「優秀な国」

 

ダブルレインボー 虹 鳥取 DoubleRainbow 「優秀な国」 なちゅらる宇宙人

 

「優秀な国」
写真・文 なちゅらる宇宙人 Keiko Kaneda

A short story
“A country of excellence”

“우수한 나라”


 

 あれは、いつだったかな。
 2025年頃のことだったと思う。
 差別を煽る政治家たちが台頭し、この国の多くの普通の人たちが排外主義に流れた。外国人労働者たちは若い世代が多く、社会保障を支えていたにもかかわらず、逆に「生活保護を簡単に受給している」といったデマも広まった。

 各地でヘイトクライムが起き、社会の裏方で働いていた外国人のほとんどが他国へ移っていった。農場、食品加工、家電組立、物流、工事現場、介護施設などから外国人が消えた。少子化で追い討ちをかけられ、この国のサービスは目に見えて回らなくなっていった。インフラの老朽化は放置され、「先進国」だった面影は無くなった。

 焦った政府は、能力主義を強化した。また「強い国」にしたかったのだ。そして、人々に「国のために身を捧げる人物像」を押し付け、自由を制限し、幼少期から競争をさせ優劣をつけまくった。
 結果、子ども同士の虐めは深刻化し、悲しいことに自殺が急増した。もともと低下していた出生率は底に突き進んだ。若者たちがより優秀になるために都市に集中し、食糧自給率もさらに低下。荒れた山林で野生動物は増殖し続け、行動範囲が拡大。都会でも熊に怯え、外出が制限されるようになった。共存のバランスをとっていた猟師は高齢化し、もうほとんどいない。

 人々は徐々に気づきはじめた。能力主義とはいうけれど、今やっていることは本当に「優れたこと」なのか?
 「世界で最も謙虚で優秀な民族」とかいう、謙虚さの欠片もないキャッチフレーズ。さすがに虚しいと誰もが感じるようになっていった。

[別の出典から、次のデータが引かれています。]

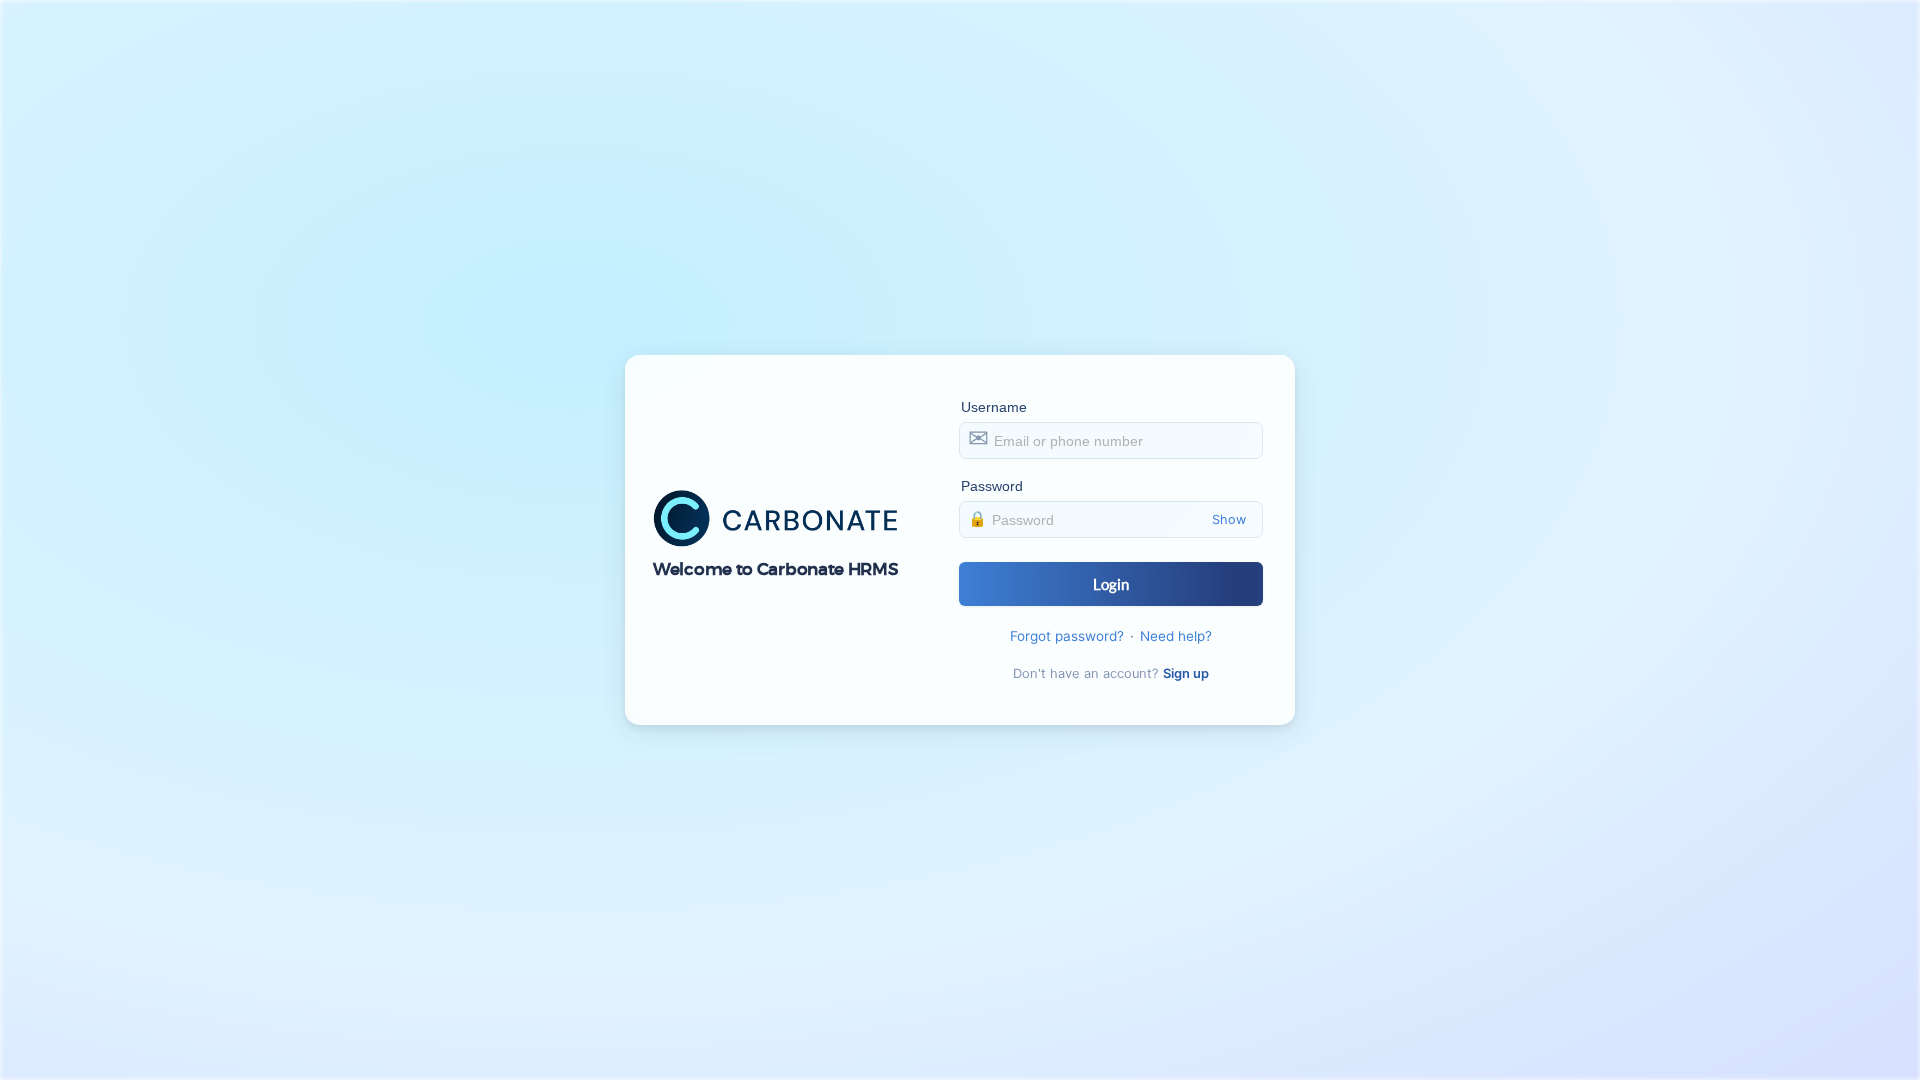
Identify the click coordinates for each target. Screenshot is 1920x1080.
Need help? (1176, 636)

 「他より優れていることを目指すのは馬鹿馬鹿しい」という思想が支持を得て、急速に広がった。「何かにつけて優位に立ちたがる態度は、本能の暴走を抑えられない恥ずかしい有様である」という風潮は、国を変えていった。
 他者を踏みつけてでも優秀である必要はなくなったので、子どもたちの虐めも自殺も耳にしなくなった。学校では、押し付けられた教科ではなく、誰もが「好きなこと」を経由して学ぶようになり、子どもたちは苦手を補い合いながら、それぞれの研究(本来の学び)に夢中になり、共有しあった。

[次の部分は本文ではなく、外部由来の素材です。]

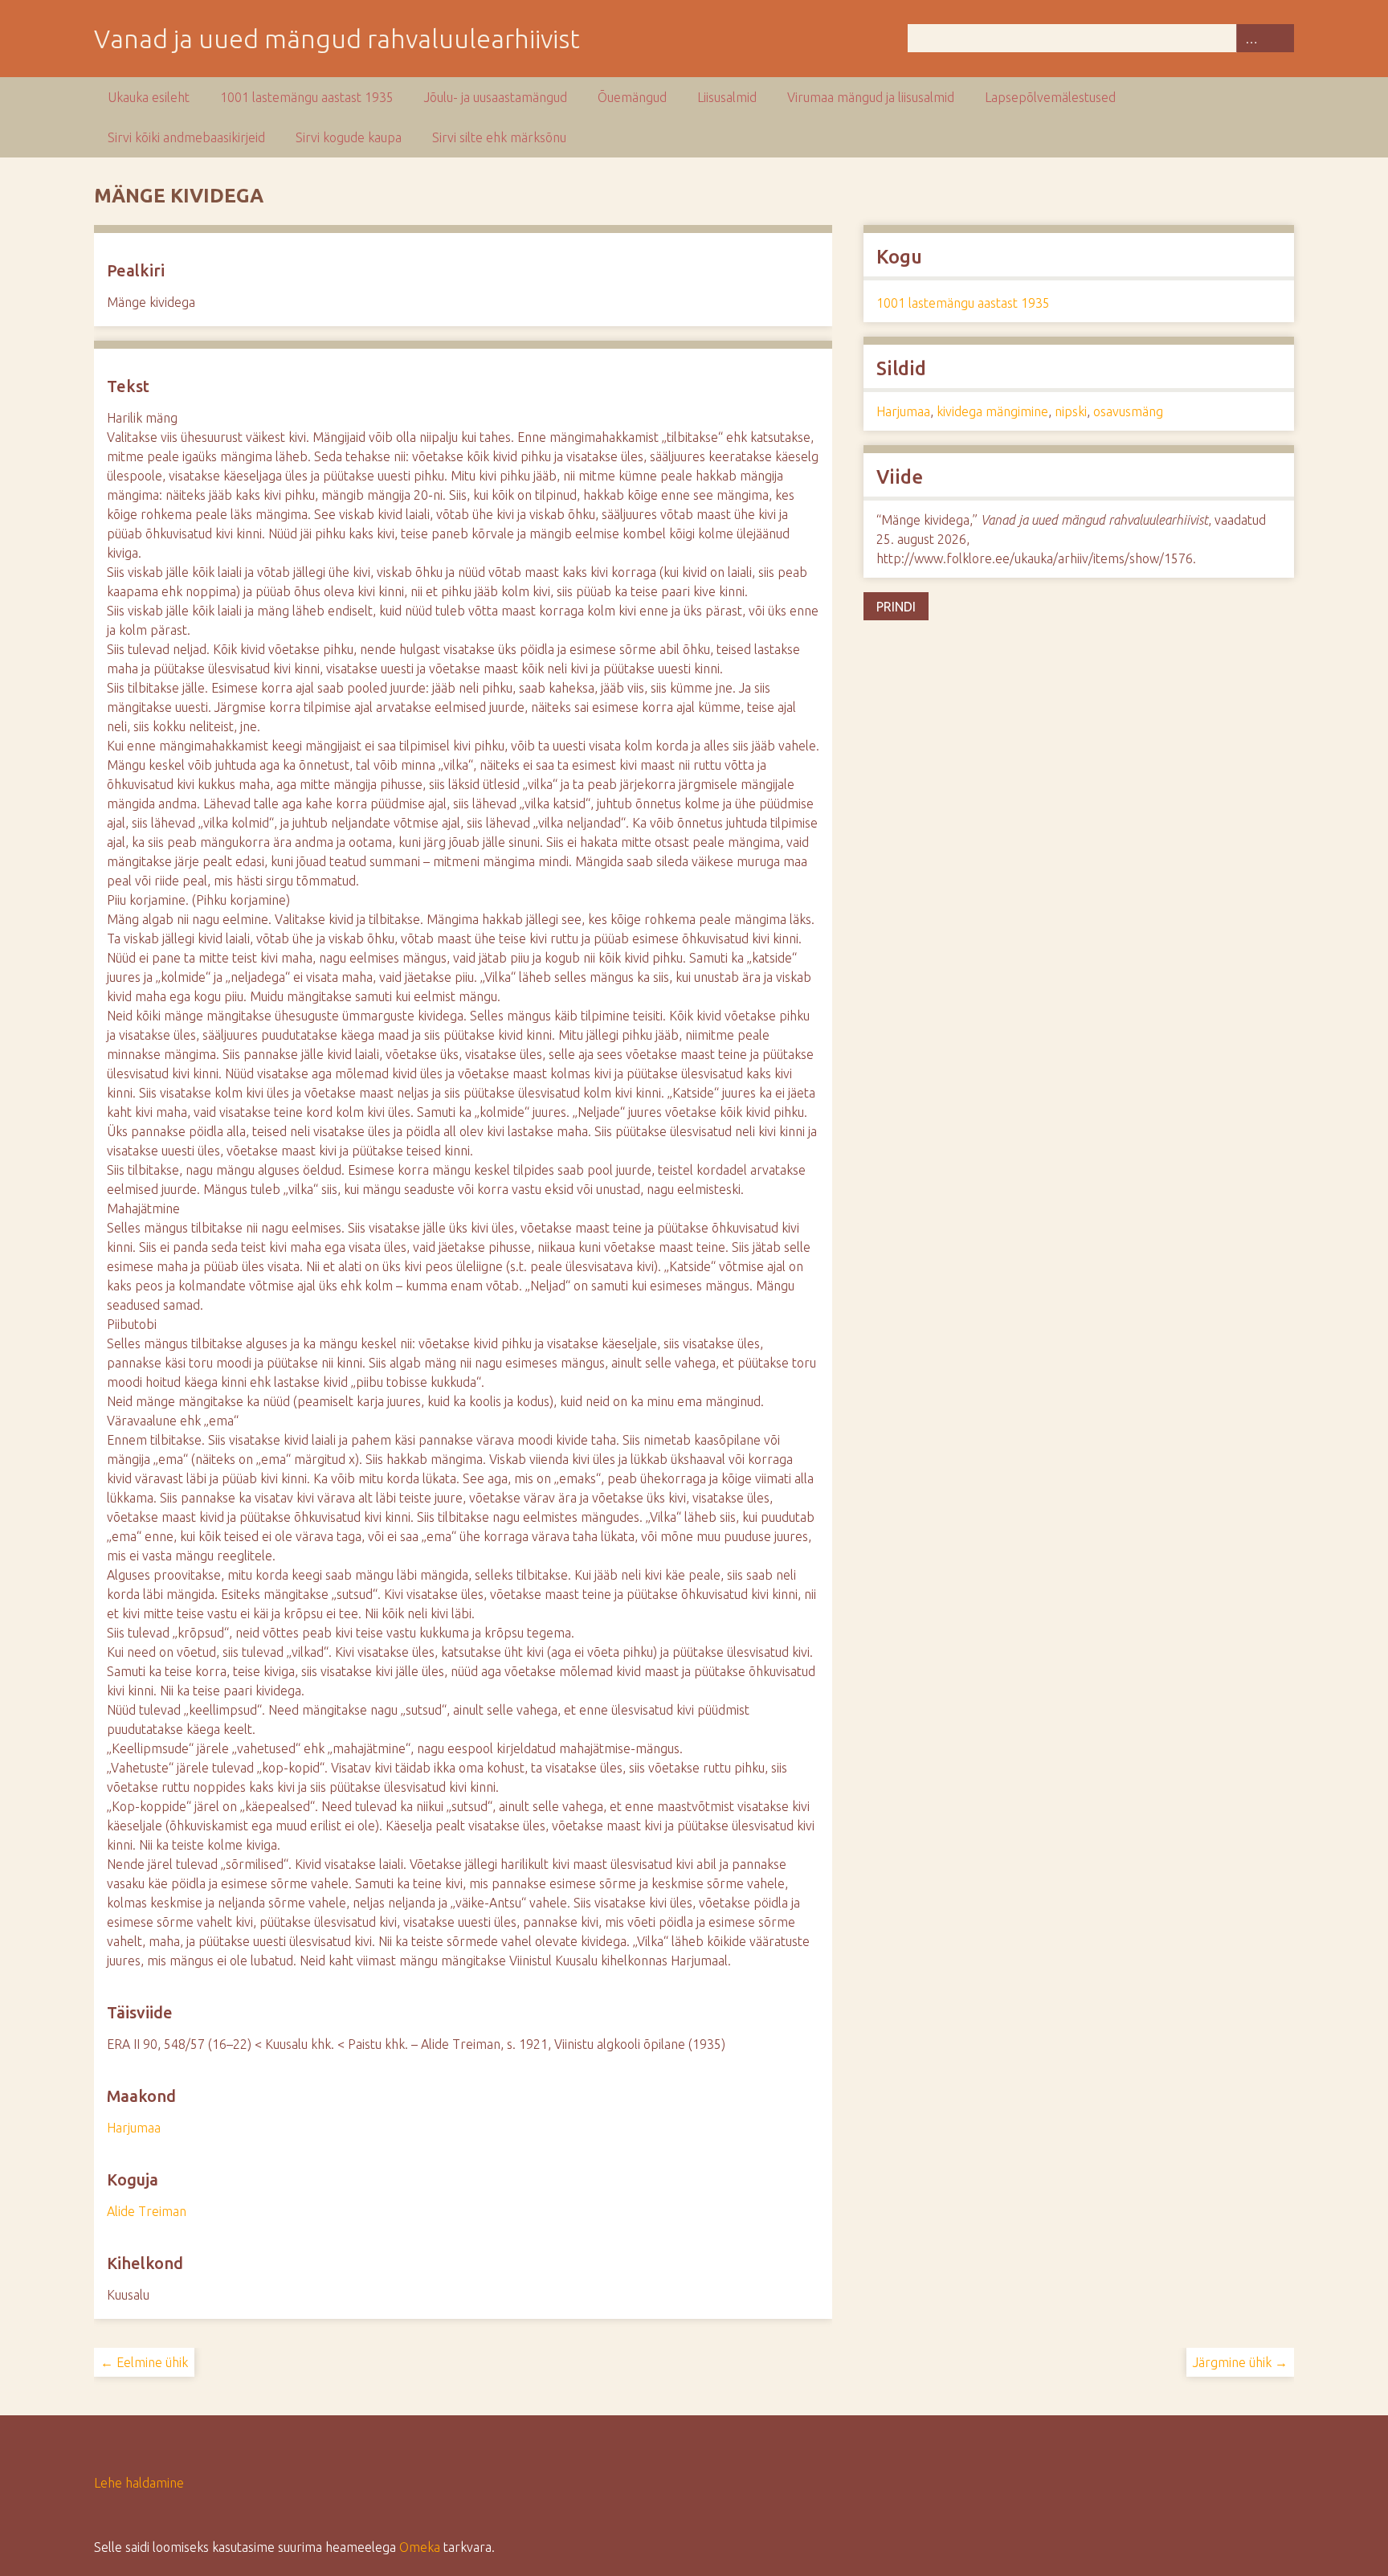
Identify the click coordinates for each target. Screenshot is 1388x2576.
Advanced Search (1250, 38)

 昔から「差別を許さない」という信条の稀有な大人にも変化があった。成績や学歴では、悪びれなく人間にランクをつけてきたことを猛省したのだった。

 人々は敬意を持って外国人を迎え入れ、学び合いからイノベーションが嵐のように起こった。職場でも家庭でもプレッシャーが減り、苦手なことは外に依頼し合えるようになった。
 何かあると「この国から出ていけ」という短絡的な者はいなくなった。柔軟な思考からアイデアが繋がり合い、「解決」以上の結果を導きだせるようになった。

 野生動物との共存システム、難病の治療法なども確立され、マイクロプラスチックの吸引量も減った。
 だんだんと世界中の人と企業がこの国でお金を落とすようになり、税収も年金も増え、楽しみながら健康的に人生を過ごす人が多くなった。

 えーっと、2025年からここまで何年かかったんだっけ?


(Photo:2025年10月13日 鳥取駅前で撮影 Keiko Kaneda)

 



 この物語は2025年10月13〜14日に書いたもの。高市早苗氏が総理大臣になる1週間前。少子高齢化と排外主義がさらに進む未来はどうなるのかと、とある国についての、短いSF物語をつくりました。
 もちろん、ツッコミどころは沢山あるでしょう。

 この作品を作ってから、ちょうど1か月が経ちました(2025年11月14日)が、すでに高市首相は、勝手に想定した「台湾有事」に関する発言で外交問題を引き起こし、早く対応しないと中国から経済制裁を受けたり、戦争になるのではないかと心配する声がSNSやマスコミに寄せられています。私のSF作品の国より、現実は激しく急速に展開しました。
  現実のほうも、ツッコミどころは沢山あるでしょう。

 生産現場や介護など多くの分野で外国の方たちに頼っているのに、戦争になったら彼らは残ることができるのか。観光に依存度の高い地域や業種はどうなるのか。学びや楽しみに関する仕事のかわりに軍需産業で生きていくのか。自衛隊ですら求人に集まらないのに日本軍なんてもてるのか。じゃ、女性や中高年も徴兵されるのか。輸入がストップされると、実生活にどう波及するのか。熊でも手をやいているのに、核兵器をもつ大国と戦争なんてできるのか。どこが標的になるのか。

 うーん、「お花畑」なのは、戦争したくない人なのか、戦争したい人なのか。

 この物語を書いているころ偶然に撮影できた虹の写真は、よく見るとダブルレインボーになっており、ランドセルやサプリメントの看板がみえます。すべての子どもから高齢の方たちまで心が守られ、「この国」が分断から卒業できますように。

In 2025, as politicians who fueled discrimination with rumors emerged in Japan, exclusionism spread in society. Feeling uneasy, I wrote the story of this fictional country from October 13th to 14th.
A week later, the Takaichi government was formed, and in about a month, it even caused diplomatic problems with China. I think the situation is worse and faster than my science fiction story.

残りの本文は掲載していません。